Он еще раз щелкнул хлыстиком по корешкам своих изданий, отворил дверь, показал своему биографу выход и вернулся к своему алтарю.
Фальк не мог, по обыкновению, и в этом была его беда, найти раньше подходящий ответ, чем тогда, когда уже было поздно; он уже был внизу на улице, когда он ему пришел в голову. Отверстие подвала, случайно бывшее открытым (и не заклеенное объявлениями), приняло биографию и портрет. Потом он пошел в ближайшую редакцию газеты, чтобы напечатать объяснение по поводу «Факела Искупления», а затем ожидать верной голодной смерти.
Часы били десять на Риттергольмской церкви, когда Фальк прибыл к зданию риксдага, чтобы помочь хроникеру «Красной Шапочки» во второй палате.
Он спешил, ибо думал, что здесь, где платят, как следует, будут пунктуальны. Он поднялся по лестнице комиссий, и ему указали на левую галерею прессы второй палаты. Он с торжественным чувством взошел на те немногие доски, подвинченные в роде голубятни под крышей, где «люди свободного слова слушают, как священнейшие интересы страны обсуждаются её достойнейшими». Для Фалька это было нечто совсем новое; но им не овладело никакое новое впечатление, когда он глядел вниз со своих лесов и увидел под собой пустой зал, вполне походивший на ланкастерскую школу. Было пять минут одиннадцатого, но кроме него не было ни одной живой души. Несколько минут царило молчание, напоминавшее ту тишину, которая наступает в деревенской церкви перед проповедью.

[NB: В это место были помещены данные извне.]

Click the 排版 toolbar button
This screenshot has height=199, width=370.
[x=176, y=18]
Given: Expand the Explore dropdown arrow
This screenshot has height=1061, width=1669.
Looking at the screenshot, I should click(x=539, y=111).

Вдруг скребущий звук донесся через зал. «Крыса», — думал он; но потом он видит напротив себя маленькую придавленную фигурку, чинящую карандаш на барьере; и он видит как стружки летят вниз и ложатся на стол.

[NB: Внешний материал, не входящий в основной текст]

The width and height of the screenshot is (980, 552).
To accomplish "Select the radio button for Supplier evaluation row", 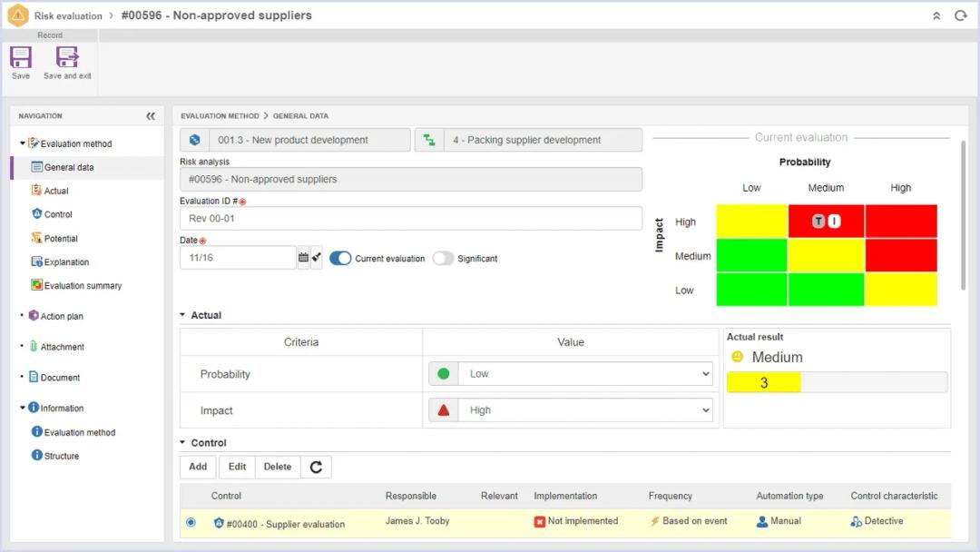I will coord(191,522).
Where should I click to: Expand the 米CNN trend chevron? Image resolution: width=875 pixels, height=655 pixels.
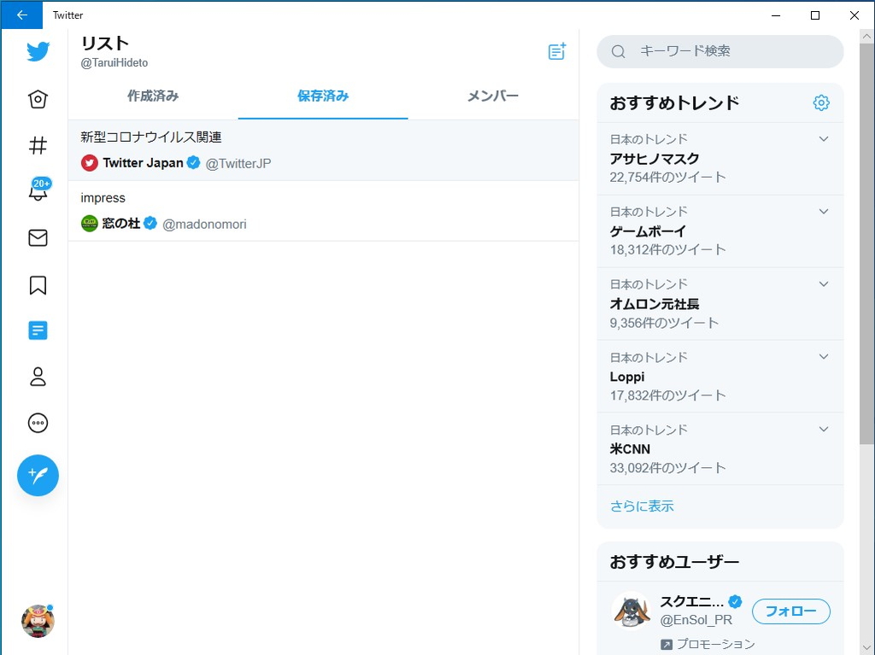point(823,429)
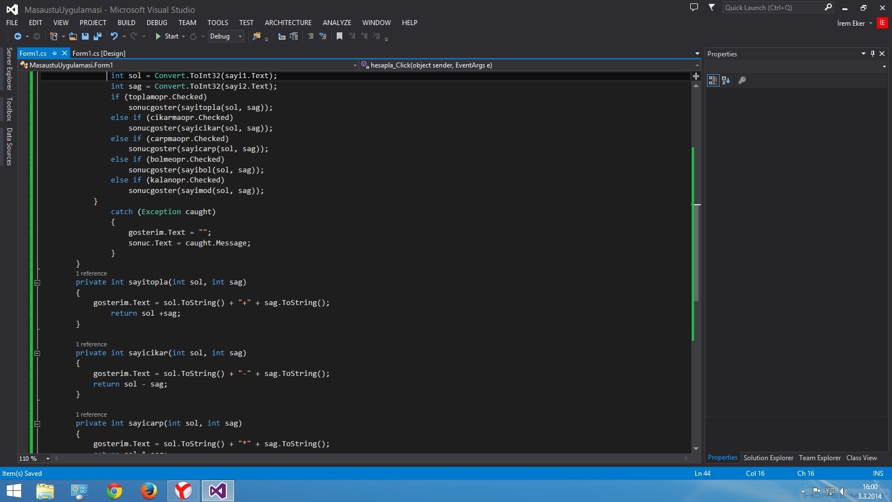
Task: Click the Find in Files toolbar icon
Action: (256, 36)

Глаза его продолжают ощупывать пустые стены, но не находят точки отдохновения, пока они, наконец, не останавливаются на старых стенных часах времен Наполеона I. Стрелки показывают десять минут одиннадцатого, когда дверь в глубине открывается и входит человек. Он стар; его плечи согнулись под бременем всяких должностей, спина — под тяжестью общественных поручений; что-то заслуженное в его бесстрастных шагах по длинной кокосовой циновке, ведущей к кафедре. Когда он дошел до её середины, он останавливается, — похоже, что он привык останавливаться на полпути и оглядываться; он останавливается и сверяет свои часы со стенными и недовольно трясет своей старой поношенной головой: слишком рано! слишком рано! И лицо его выражает неземной покой, оттого что часы его не могут отставать. Он продолжает идти такими же шагами, как будто бы идет навстречу цели своей жизни; и вопрос, не нашел ли он ее там, в почтенном кресле на кафедре. Когда он достигает цели, он останавливается, вытаскивает платок и сморкается стоя; потом он скользит взором по блестящей толпе слушателей, изображаемой столами и скамейками, и говорит нечто значительное, например: «Господа, я высморкала!» Потом он садится и утопает в председательской невозмутимости, которая могла бы быть сном, если бы не была бодрствованием.
Двери отворяются во всю ширину, члены палаты прибывают, а стрелки стенных часов ползут вперед, вперед. Председатель выражает добрым одобрение кивками и пожатиями руки и наказывает злых, отворачивая от них лик свой, ибо он должен быть справедливым.